The other thread about Community Councils has reminded me of something councillor-related.
The road outside of our house is full of potholes and is very dangerous. It obviously hasn't been touched for 35 years, since the roadway was installed (if that's the right word). In its wisdom, the highways department recently resurfaced a third of the roadway but left behind the most dangerous defects. Both the housing manager and myself have been in touch with the highways department to ask that they repair/resurface the most dangerous bit which they left, but to no avail.
Two weeks ago, I asked one of our local Labour ward councillors to investigate. He has not even had the courtesy to reply. All the while the road is literally an accident waiting to happen. I've therefore e-mailed the two other (Labour) councillors in the hope that one of them will take it up.

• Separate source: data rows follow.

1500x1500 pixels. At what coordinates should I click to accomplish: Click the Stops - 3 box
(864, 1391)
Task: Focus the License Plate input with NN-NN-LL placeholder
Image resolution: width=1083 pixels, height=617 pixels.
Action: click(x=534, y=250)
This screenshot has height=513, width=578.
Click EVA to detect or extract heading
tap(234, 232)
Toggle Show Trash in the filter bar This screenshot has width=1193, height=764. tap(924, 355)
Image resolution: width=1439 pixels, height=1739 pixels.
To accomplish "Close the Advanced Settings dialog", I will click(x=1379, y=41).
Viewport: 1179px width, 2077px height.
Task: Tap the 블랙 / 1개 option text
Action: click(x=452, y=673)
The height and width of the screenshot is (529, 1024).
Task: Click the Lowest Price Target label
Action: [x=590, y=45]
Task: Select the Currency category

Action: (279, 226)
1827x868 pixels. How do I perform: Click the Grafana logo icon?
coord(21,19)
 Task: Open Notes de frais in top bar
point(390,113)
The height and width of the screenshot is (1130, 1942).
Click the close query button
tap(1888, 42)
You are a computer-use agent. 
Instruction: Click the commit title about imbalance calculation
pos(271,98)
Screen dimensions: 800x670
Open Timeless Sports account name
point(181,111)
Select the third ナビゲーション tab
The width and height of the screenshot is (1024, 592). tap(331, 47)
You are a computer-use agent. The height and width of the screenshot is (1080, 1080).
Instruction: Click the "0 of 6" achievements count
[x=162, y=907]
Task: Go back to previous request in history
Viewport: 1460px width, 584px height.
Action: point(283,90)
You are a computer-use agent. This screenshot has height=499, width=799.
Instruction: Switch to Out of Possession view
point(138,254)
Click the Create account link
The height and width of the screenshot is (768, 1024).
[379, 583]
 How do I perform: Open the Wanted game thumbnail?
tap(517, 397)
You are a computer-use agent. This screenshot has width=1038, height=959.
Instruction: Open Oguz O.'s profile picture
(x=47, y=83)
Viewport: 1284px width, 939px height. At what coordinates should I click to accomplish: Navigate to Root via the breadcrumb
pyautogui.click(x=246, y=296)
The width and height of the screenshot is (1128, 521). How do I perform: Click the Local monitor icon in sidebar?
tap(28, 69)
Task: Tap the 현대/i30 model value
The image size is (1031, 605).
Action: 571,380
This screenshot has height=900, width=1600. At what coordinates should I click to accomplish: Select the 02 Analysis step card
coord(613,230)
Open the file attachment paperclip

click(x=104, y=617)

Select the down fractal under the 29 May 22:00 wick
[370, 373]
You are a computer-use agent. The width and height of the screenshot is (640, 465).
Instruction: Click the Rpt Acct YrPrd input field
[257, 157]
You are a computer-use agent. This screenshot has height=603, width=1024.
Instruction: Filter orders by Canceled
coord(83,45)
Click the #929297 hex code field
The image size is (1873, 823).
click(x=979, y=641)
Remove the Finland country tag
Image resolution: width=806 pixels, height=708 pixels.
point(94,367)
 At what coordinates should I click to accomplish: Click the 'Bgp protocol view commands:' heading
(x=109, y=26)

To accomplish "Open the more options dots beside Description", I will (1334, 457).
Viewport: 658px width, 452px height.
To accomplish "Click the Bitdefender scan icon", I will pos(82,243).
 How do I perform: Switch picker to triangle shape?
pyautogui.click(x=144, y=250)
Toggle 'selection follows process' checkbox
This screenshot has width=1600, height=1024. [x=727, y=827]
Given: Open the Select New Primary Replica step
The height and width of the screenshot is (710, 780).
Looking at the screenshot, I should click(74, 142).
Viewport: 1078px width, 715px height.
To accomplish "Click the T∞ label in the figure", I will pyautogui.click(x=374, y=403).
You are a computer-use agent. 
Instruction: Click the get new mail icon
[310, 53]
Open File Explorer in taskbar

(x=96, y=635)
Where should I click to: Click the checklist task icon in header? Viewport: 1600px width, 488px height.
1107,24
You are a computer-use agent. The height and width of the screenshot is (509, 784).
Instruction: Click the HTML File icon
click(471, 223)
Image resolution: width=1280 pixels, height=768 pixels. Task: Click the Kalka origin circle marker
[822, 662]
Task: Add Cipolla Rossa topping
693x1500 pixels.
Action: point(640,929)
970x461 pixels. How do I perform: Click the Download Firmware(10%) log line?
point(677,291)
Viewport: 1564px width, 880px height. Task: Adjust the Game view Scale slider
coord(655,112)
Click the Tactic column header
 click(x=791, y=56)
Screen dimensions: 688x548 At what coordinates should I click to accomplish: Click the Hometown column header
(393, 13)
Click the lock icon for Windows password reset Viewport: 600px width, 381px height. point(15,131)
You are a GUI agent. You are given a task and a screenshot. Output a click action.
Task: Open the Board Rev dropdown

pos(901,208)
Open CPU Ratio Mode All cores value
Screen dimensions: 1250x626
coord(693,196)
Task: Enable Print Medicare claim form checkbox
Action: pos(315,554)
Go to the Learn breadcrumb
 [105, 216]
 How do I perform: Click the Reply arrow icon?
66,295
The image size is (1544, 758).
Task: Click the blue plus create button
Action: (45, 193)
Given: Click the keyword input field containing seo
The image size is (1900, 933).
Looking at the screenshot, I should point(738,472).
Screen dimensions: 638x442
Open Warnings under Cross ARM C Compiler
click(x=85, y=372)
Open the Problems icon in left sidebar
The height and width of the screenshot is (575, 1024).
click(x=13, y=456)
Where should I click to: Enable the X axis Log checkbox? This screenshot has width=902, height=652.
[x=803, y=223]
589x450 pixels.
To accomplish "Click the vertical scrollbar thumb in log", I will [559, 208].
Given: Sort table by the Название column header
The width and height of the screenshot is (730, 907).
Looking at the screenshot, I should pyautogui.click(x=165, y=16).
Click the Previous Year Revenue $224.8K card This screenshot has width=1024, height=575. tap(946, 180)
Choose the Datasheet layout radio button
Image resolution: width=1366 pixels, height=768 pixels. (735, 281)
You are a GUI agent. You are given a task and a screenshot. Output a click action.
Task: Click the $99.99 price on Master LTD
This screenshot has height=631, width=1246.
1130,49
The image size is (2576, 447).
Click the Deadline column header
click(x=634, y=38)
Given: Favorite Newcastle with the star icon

What is the point of having ward councillors if they're unwilling to engage with the community they ostensibly serve on matters important not only to me but to 50 other residents? What is the motivating factor for one seeking to be a councillor if it isn't to help/serve the community you've promised to?
Not sure that I agree, ProfessorPlum. Until June we lived in Riverside ward and our Lib Dem councillors there did a fine job of replying timeously, often within minutes. The fact that one of the other Labour councillors did reply instantly to my chase-up e-mail (sent this morning) shows that they are not overburdened and that it is indeed possible for them to take up matters on behalf of constituents/residents.
It is also worth lobbying Valerie Shawcross (who represents Lambeth and Southwark) and Caroline Pidgeon (who chairs the Transport Committee and is a former LBS Councillor) of the London Assembly as well as Simon Huges.